[Part of a data file]
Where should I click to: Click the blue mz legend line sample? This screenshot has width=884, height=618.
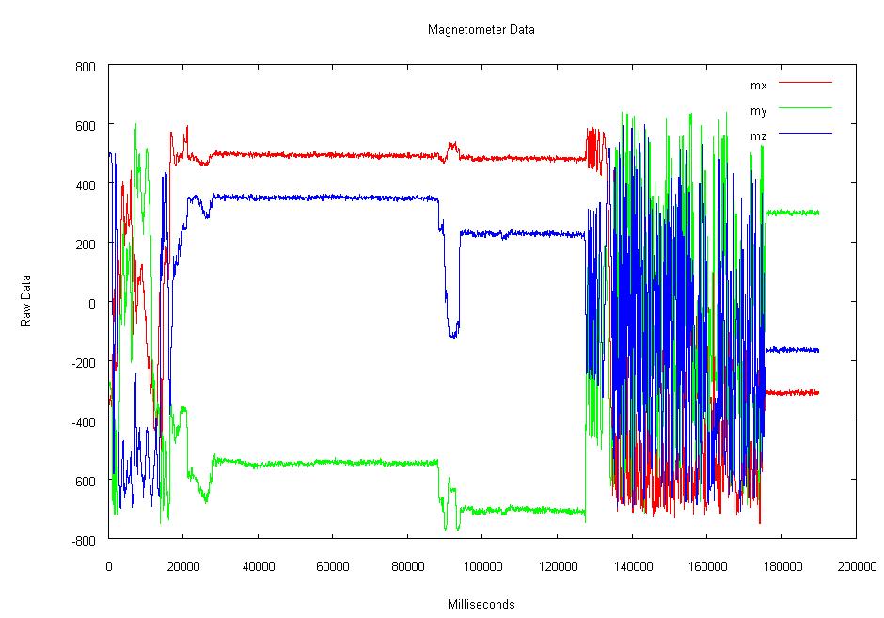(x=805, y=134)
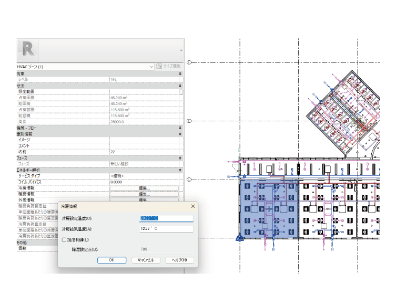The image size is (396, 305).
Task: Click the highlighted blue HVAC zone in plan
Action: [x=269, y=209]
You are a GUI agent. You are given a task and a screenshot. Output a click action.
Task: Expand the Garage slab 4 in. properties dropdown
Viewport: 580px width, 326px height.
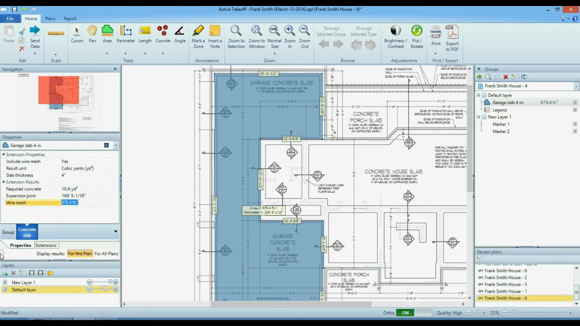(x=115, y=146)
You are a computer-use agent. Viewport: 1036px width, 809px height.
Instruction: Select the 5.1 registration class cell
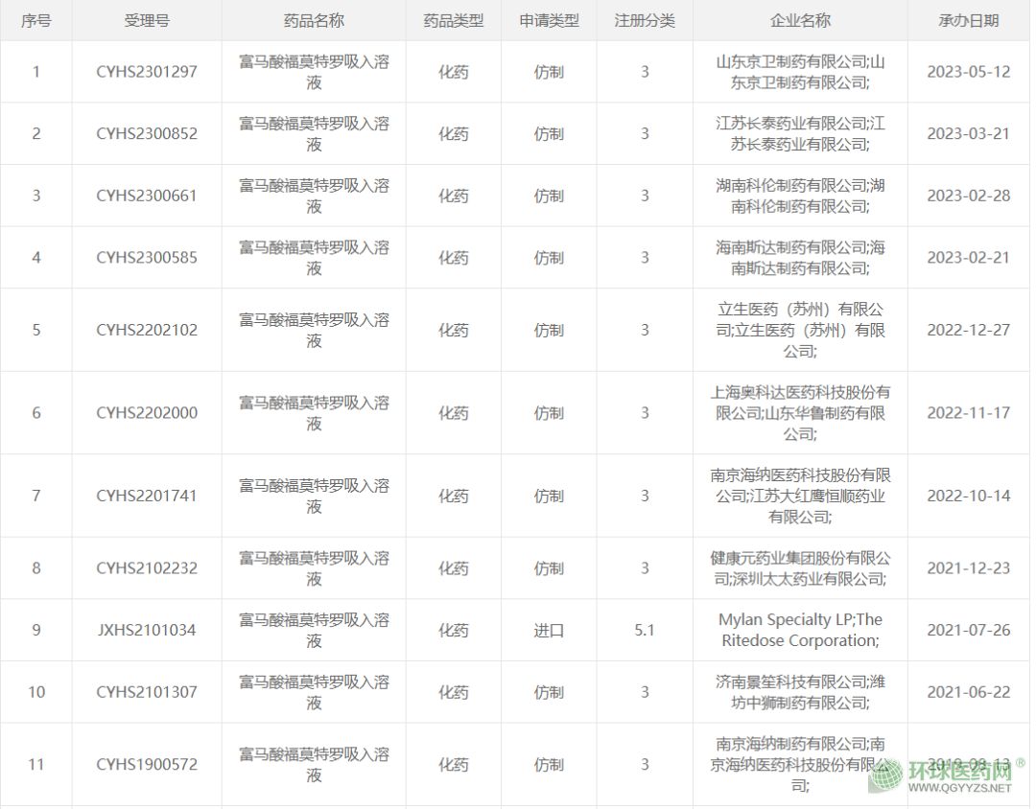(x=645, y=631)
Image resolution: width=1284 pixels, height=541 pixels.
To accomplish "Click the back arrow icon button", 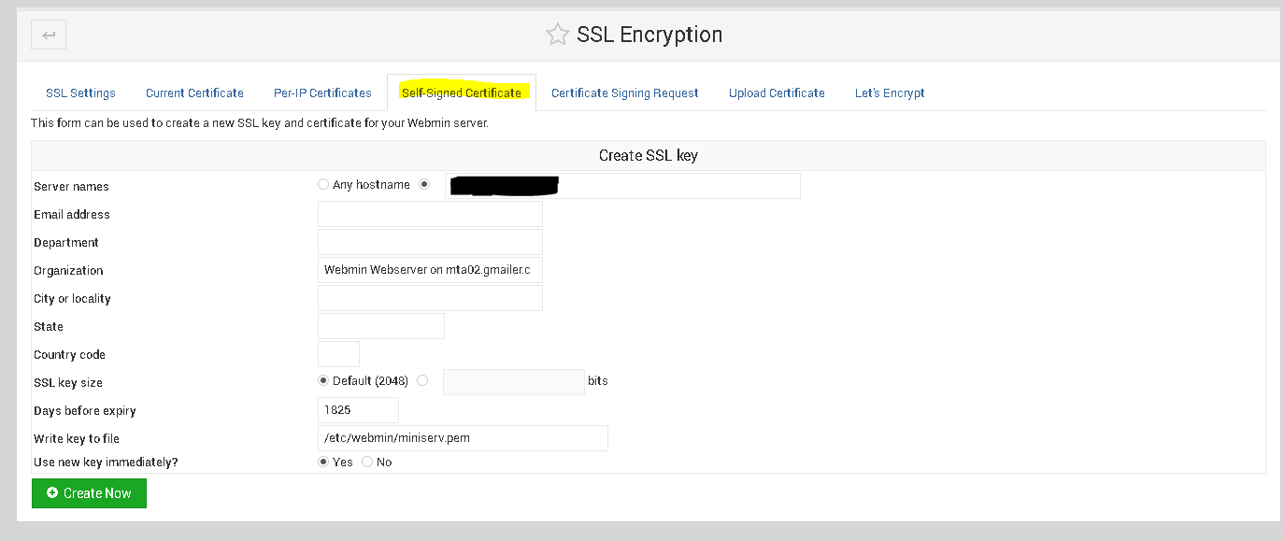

● **Job**: Reproduce all of the material above word for word, leaving out the pictures.

● **Solution below**:
Where should I click to: Click the blue mz legend line sample? This screenshot has width=884, height=618.
(x=805, y=134)
The image size is (396, 305).
Task: Click the highlighted blue HVAC zone in plan
Action: [x=269, y=209]
You are a GUI agent. You are given a task and a screenshot. Output a click action.
Task: Expand the Garage slab 4 in. properties dropdown
Viewport: 580px width, 326px height.
(x=115, y=146)
You are a computer-use agent. Viewport: 1036px width, 809px height.
Instruction: Select the 5.1 registration class cell
(x=645, y=631)
Image resolution: width=1284 pixels, height=541 pixels.
To accomplish "Click the back arrow icon button", 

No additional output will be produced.